ASSIGNMENT: Which lines below fall between the one containing "June 2025 (365, 762)" and the one containing "June 2018 (365, 1616)"? Repeat them exactly, counting both of those lines, and add nothing else.

Stored data entries:

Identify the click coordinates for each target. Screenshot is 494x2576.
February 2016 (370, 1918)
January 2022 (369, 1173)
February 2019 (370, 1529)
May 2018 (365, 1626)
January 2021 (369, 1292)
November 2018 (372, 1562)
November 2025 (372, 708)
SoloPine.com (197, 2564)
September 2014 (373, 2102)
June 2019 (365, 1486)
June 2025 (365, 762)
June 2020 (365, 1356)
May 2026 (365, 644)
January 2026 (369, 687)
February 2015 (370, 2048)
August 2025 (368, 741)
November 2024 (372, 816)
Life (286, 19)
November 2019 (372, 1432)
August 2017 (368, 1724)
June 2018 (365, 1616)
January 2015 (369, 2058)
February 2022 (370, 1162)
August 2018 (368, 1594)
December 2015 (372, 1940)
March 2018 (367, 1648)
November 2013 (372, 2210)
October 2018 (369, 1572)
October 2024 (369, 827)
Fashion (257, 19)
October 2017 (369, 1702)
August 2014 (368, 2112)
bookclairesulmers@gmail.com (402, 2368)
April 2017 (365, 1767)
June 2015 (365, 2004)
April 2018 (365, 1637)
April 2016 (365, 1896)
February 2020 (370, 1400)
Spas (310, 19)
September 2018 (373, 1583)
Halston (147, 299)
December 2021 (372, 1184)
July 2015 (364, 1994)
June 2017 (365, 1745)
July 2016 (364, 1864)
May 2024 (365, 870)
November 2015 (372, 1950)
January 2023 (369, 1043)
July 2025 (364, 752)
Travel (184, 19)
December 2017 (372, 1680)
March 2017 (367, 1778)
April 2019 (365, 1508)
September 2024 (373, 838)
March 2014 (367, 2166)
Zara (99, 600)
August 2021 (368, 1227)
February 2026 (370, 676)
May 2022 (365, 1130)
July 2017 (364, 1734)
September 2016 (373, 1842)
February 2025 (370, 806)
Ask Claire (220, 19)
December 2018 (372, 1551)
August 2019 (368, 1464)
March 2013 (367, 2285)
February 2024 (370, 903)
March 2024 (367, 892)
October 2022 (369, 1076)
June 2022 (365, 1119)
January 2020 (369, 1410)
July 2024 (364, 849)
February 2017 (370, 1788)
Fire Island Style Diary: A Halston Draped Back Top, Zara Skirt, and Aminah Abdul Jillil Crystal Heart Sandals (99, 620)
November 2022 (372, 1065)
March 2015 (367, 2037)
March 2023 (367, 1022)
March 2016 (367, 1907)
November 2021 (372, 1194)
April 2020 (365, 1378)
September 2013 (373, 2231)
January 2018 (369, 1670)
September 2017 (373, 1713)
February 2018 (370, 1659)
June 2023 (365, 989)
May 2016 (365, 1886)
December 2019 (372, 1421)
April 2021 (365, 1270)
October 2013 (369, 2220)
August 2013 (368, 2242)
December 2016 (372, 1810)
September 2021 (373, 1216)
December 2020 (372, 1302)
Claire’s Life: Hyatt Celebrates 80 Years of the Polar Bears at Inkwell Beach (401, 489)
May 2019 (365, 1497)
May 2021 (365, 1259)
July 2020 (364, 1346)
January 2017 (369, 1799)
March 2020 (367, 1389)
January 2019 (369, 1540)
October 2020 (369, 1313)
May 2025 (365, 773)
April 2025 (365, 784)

--

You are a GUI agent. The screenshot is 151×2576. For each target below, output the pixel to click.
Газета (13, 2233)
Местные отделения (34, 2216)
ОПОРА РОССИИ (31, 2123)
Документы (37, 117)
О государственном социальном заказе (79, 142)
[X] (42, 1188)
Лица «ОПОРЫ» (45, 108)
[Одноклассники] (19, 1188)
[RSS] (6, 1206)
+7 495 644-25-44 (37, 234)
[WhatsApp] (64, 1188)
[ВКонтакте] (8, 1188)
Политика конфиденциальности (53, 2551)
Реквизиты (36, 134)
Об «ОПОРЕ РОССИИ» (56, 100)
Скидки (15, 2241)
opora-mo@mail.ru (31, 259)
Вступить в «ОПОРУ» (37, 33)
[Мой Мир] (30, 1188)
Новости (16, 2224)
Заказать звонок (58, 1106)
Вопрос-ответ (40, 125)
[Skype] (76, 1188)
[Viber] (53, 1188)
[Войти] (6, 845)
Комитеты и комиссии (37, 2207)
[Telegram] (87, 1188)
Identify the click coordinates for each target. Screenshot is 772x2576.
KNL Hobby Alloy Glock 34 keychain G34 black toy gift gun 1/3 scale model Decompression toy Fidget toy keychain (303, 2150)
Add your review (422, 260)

ANSWER FOR THE TASK:
June 2025 (365, 762)
June 2020 (365, 1356)
May 2026 (365, 644)
January 2026 (369, 687)
February 2015 (370, 2048)
August 2025 (368, 741)
November 2024 (372, 816)
Life (286, 19)
November 2019 (372, 1432)
August 2017 (368, 1724)
June 2018 (365, 1616)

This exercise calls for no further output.